WHAT IS REQUIRED:
Produce an exact transcription of the data, with the images left out.
=== Section Start ===
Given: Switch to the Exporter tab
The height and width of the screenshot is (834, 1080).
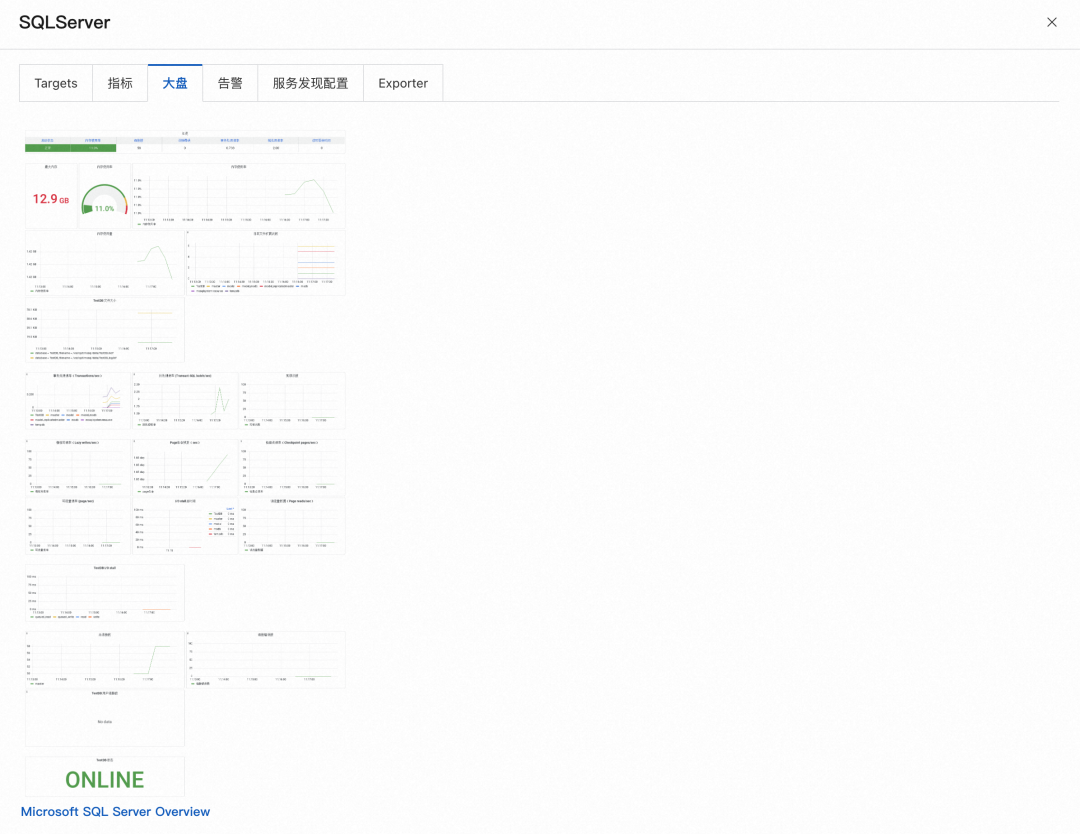Looking at the screenshot, I should [402, 83].
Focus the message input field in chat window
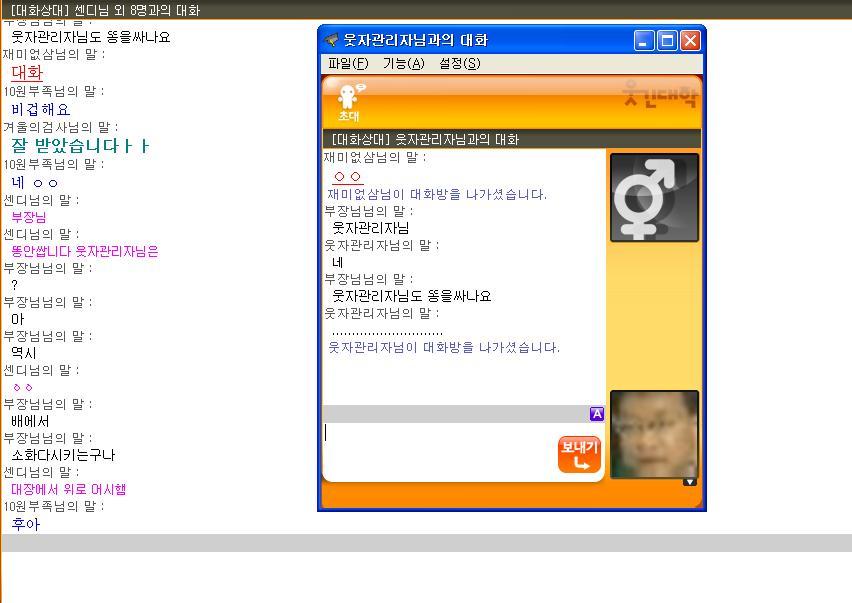Viewport: 852px width, 603px height. coord(439,451)
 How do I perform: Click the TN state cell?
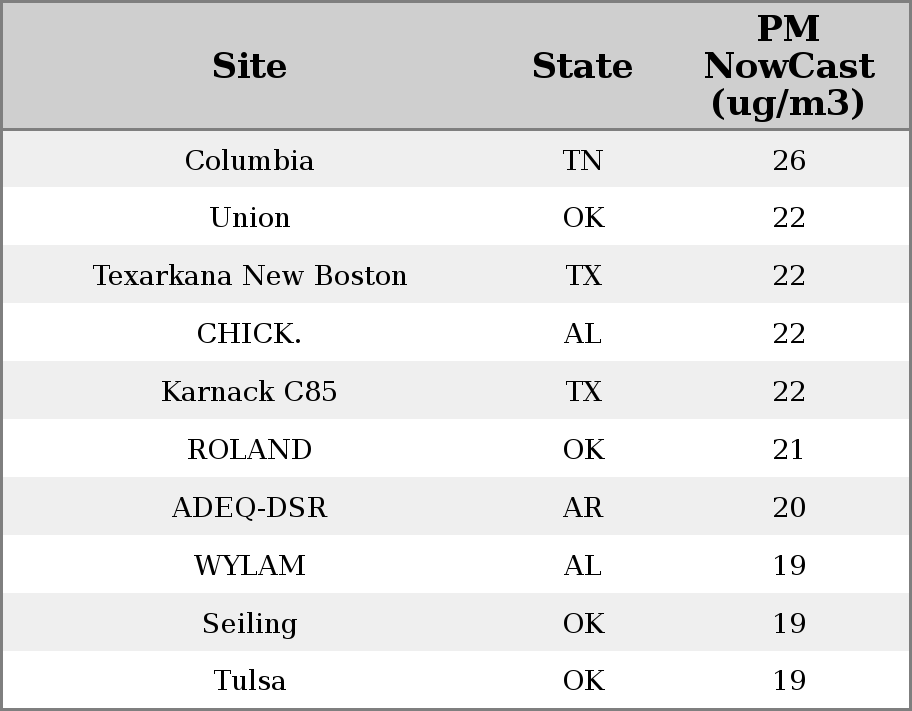[x=583, y=160]
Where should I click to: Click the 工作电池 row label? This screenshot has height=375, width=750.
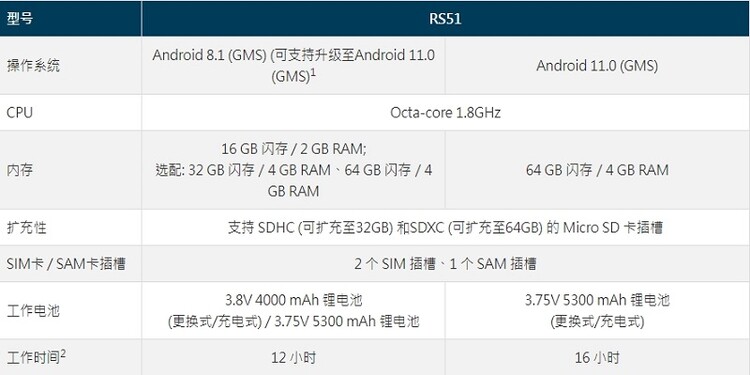pyautogui.click(x=33, y=310)
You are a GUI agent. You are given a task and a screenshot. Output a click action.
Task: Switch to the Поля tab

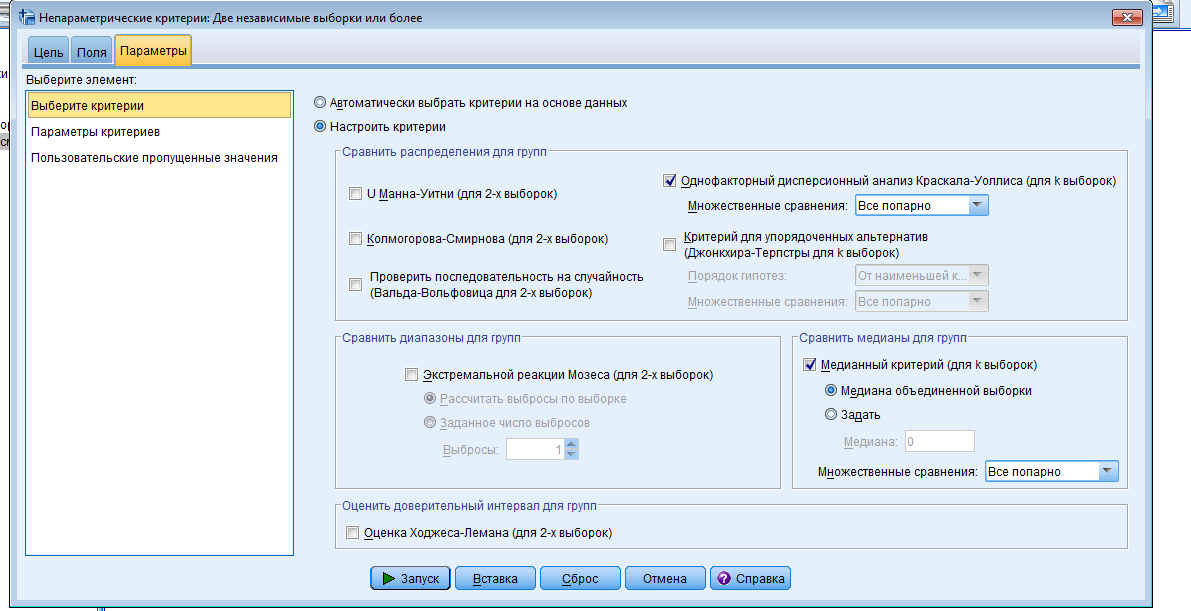[92, 52]
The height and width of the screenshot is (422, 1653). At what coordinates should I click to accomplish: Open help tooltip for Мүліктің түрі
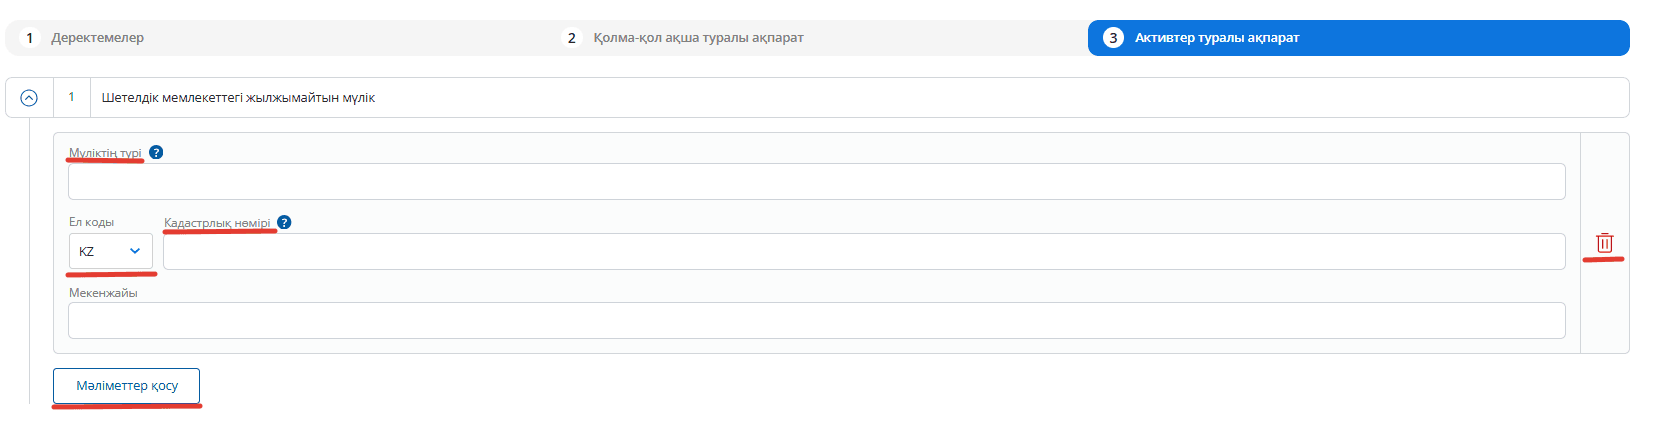coord(156,153)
=== Section End ===
OUTPUT:
Given: Switch to the Exporter tab
The height and width of the screenshot is (834, 1080).
Looking at the screenshot, I should [402, 83].
Focus the message input field in chat window
Viewport: 852px width, 603px height. coord(439,451)
 How do I perform: Click the TN state cell?
[x=583, y=160]
Where should I click to: Click the 工作电池 row label? This screenshot has height=375, width=750.
pyautogui.click(x=33, y=310)
You are a GUI agent. You are given a task and a screenshot. Output a click action.
Task: Switch to the Поля tab

[92, 52]
The height and width of the screenshot is (422, 1653). At what coordinates should I click to accomplish: Open help tooltip for Мүліктің түрі
coord(156,153)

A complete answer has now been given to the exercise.